Village Cemetery, Wall of Sorrow and Tree of Life

On the territory of the complex there is the only Village Cemetery in the world – 185 symbolic graves, each of which reminds of one of the Belarusian villages burned along with the inhabitants during the Great Patriotic War, but never restored. The 186th unrevived village is Khatyn itself (the memorial was opened in 1969, and at that time this figure was known, it later changed).

Each symbolic grave of a burned village is an ashes, in the center of which there is a pedestal in the form of a tongue of flame – a symbol of the fact that the settlement was burned. Here, in a mourning urn, the earth from the village destroyed by the punishers is stored.

Photo: © Natalia Fedosenko/TASS

Near the Cemetery of the villages, the Wall of Sorrow is installed – a reinforced concrete block with niches in which there are memorial plates with the names of 66 largest death camps and places of mass death of people. Another memorial element of the Khatyn complex is the Tree of Life, on the branches of which the names of 433 Belarusian villages are listed in alphabetical order, burned by the invaders along with the inhabitants, but restored after the war. In memory of all the inhabitants of Belarus who died during the war, the Eternal Flame burns.

“Screaming about it”

The fate of Khatyn during the Great Patriotic War, according to the latest data, was repeated by at least 216 settlements on the territory of the Byelorussian SSR. All of them were destroyed and not revived.

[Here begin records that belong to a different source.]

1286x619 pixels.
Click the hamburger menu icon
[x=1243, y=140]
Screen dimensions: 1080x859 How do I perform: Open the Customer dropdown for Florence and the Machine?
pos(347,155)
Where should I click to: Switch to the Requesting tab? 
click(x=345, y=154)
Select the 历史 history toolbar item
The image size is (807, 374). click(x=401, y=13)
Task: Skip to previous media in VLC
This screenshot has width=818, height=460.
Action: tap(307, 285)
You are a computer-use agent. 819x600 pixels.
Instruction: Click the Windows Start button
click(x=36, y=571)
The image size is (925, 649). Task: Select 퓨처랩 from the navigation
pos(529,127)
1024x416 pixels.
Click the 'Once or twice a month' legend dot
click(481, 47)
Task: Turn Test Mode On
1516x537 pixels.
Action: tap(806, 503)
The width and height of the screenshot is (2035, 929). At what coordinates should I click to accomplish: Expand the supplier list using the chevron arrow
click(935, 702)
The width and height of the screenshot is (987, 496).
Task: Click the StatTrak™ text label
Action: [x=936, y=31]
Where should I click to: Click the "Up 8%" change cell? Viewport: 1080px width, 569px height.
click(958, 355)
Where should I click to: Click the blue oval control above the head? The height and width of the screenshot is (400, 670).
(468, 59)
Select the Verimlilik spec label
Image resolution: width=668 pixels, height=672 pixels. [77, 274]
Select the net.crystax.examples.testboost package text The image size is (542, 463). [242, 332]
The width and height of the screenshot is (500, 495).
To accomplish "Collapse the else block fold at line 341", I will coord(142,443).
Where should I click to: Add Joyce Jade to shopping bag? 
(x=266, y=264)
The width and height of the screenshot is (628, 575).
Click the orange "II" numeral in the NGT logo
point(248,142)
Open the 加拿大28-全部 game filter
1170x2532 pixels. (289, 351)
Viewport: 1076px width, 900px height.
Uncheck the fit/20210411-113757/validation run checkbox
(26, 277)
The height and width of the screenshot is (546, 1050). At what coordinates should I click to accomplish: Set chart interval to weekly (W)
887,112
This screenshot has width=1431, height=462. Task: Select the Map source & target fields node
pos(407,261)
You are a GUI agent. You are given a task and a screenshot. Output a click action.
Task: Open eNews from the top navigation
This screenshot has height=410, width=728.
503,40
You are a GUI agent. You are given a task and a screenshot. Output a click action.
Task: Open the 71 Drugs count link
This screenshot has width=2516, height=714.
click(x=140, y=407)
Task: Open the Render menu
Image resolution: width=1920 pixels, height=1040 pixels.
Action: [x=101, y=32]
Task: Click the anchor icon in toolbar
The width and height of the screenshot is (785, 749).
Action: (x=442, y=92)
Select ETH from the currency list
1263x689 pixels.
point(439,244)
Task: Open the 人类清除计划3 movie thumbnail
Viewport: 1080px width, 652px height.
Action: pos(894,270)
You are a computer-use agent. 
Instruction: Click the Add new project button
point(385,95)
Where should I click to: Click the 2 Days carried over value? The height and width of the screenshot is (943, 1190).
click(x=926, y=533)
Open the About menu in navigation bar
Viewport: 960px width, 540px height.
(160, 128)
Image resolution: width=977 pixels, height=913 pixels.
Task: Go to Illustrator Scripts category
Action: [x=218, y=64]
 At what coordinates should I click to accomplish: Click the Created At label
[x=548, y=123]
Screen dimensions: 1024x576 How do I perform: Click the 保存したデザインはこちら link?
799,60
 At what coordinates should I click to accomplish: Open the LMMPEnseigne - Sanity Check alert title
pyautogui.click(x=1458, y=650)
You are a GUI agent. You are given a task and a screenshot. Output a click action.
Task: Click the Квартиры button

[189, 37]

The memory of them remained in the book “I am from a fiery village …” – this is a documentary collection of memoirs about the destruction of Belarusian villages by the Nazis and about partisans during the war, collected and compiled by writers Ales Adamovich, Vladimir Kolesnik and Yanka Bryl:

“Belarusian Khatyns are the reality, the practice that fascism prepared for entire countries and continents, but only here managed to start on a large scale. The Soviet people paid with huge sacrifices so that the world, other nations would not experience the same, would not know hundreds and thousands of Khatyns. He paid with his Khatyns. Those who come here, come to Khatyn, must understand this, know this. The sharp, dark figure of an old man with such a stone and such a soft body of a dead boy in his arms silently screams about this, the names of former villages in the terrible Cemetery scream about this. villages – the only one on Earth”.